En 2008 puis en janvier 2010, les Fatals Picards remplissent déjà l’Olympia. Le 10 juin 2011, à l’occasion de la promotion de leur nouvel album, Coming Out, le groupe a r’mis ça ! En hommage à Georges Brassens, disparu il a y 30 ans, Les Amis de Brassens ont assuré la première partie du concert pour 30 minutes de bonheur : Les morceaux les plus connus de Georges ont été interprétés pour la plus grande joie du public qui a été très réceptif et participatif (chant et claquage de mains :p ). Je ne pensais pas que des chansons de Brassens chaufferaient autant la salle… et pourtant ! A la fin de la première partie, l’Olympia était déjà en ébullition ! Pour la petite histoire, mon camarade de soirée et moi même avons appris que la mama de Brassens était italienne…

Grâce au 20 minutes (et compagnie) gracieusement offertes par l’Olympia, le public a pu reprendre son souffle et se préparer à hurler à l’arrivée des quatre énergumènes tant attendus. Ces bonhommes nous ont d’ailleurs immédiatement rassurés quant à leur identité en nous gratifiant d’un bruyant et viril : « ON EST LES FATALS PICAAAAAAARDS !!!! » et le concert démarre sur les chapeaux de roue avec la fameuse chanson Moi je vis chez Amélie ! Un classique : ce sont les classiques qui fonctionnent le mieux !
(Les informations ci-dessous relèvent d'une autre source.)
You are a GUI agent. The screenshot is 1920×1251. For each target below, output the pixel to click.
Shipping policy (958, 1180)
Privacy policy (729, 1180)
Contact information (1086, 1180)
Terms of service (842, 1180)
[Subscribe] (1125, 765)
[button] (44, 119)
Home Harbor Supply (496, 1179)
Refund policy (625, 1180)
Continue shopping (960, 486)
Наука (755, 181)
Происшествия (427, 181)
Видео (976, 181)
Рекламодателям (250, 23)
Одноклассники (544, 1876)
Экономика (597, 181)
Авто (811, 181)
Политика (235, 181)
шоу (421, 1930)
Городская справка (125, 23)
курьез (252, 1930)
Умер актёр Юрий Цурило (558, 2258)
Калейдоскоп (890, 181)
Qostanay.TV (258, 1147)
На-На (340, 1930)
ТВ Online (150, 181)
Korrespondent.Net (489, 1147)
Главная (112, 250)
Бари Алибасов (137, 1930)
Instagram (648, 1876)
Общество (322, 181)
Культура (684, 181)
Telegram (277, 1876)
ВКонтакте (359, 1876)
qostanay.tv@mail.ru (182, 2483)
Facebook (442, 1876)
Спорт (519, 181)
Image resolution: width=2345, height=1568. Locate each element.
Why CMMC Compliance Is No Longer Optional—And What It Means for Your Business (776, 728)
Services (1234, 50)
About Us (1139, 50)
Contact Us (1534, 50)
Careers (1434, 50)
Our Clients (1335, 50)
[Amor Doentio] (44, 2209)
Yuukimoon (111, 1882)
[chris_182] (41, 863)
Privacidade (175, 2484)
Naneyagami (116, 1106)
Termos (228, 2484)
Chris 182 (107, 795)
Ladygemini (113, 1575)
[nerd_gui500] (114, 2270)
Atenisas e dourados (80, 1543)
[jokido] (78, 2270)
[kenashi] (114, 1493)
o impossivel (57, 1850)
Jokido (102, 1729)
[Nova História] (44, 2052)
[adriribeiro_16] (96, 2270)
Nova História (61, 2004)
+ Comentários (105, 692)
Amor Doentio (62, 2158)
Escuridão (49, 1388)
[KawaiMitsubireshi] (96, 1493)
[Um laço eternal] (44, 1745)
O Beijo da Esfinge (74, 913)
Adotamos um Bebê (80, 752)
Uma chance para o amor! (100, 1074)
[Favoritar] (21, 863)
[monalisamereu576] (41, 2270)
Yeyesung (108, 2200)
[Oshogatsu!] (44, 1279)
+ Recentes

La soirée s’est déroulée sur un ton décalé, humoristique et dans une ambiance communicative entre le groupe et son public. Chaque morceau (ou presque) était entrecoupé de transitions où le public et les différents musiciens se prenaient – gentimenent – à partie. D’ailleurs, en plus de Paul Léger (chant) – un fou furieuuuuuux 😀 -, de Laurent Honel (Guitare), de Jean-Marc Sauvagnargues (batteur comptant avec de nombreux fans, surtout féminin…), et de Yves Giraud (un chevelu à la basse, classique bien sûr… Tout à fait le genre de Playne :p), le groupe était accompagné de quatre cuivres (saxo, trompette, etc.) et de quatre corde (violons, contrebasse, etc.) ce qui rendait un truc franchement sympatoche ! En revanche, les Fatals Picards ont, à deux  reprises, invité deux filles différentes sur scènes : une fois pour jouer de l’accordéon (pourquoi pas…) et une fois pour chanter (genre 30 secondes ! WTF ? ça sert à rien ! en plus la voix de Paul couvrait complètement la voix de la fille sur cette chanson franchement rock !) : bref, deux invitations largement inutiles pour moi…

Les jours précédant le concert, plusieurs personnes (incultes) m’avaient demandé quelle genre de musique font les Fatals Picards et… bien con je m’était trouvé… je n’avais pas trop su quoi répondre… : « Euh… Chanson française humoristique, tendances rock décalé… » Et puis l’autre jour j’ai constaté que Louis Chedid, sur Deezer, était classé en « neo-punk » concept et classement face auxquels je suis resté perplexe… Après réflexion, je pense que le groupe Fatals Picards (tout du moins ce concert précis) peut être qualifié de néo-punk-rock-alternatif ! L’énergie dégagée par le groupe rendait d’ailleurs certaines chansons inaudibles et incompréhensibles, une différence majeure – d’après-moi – par rapport aux albums que je peux connaître.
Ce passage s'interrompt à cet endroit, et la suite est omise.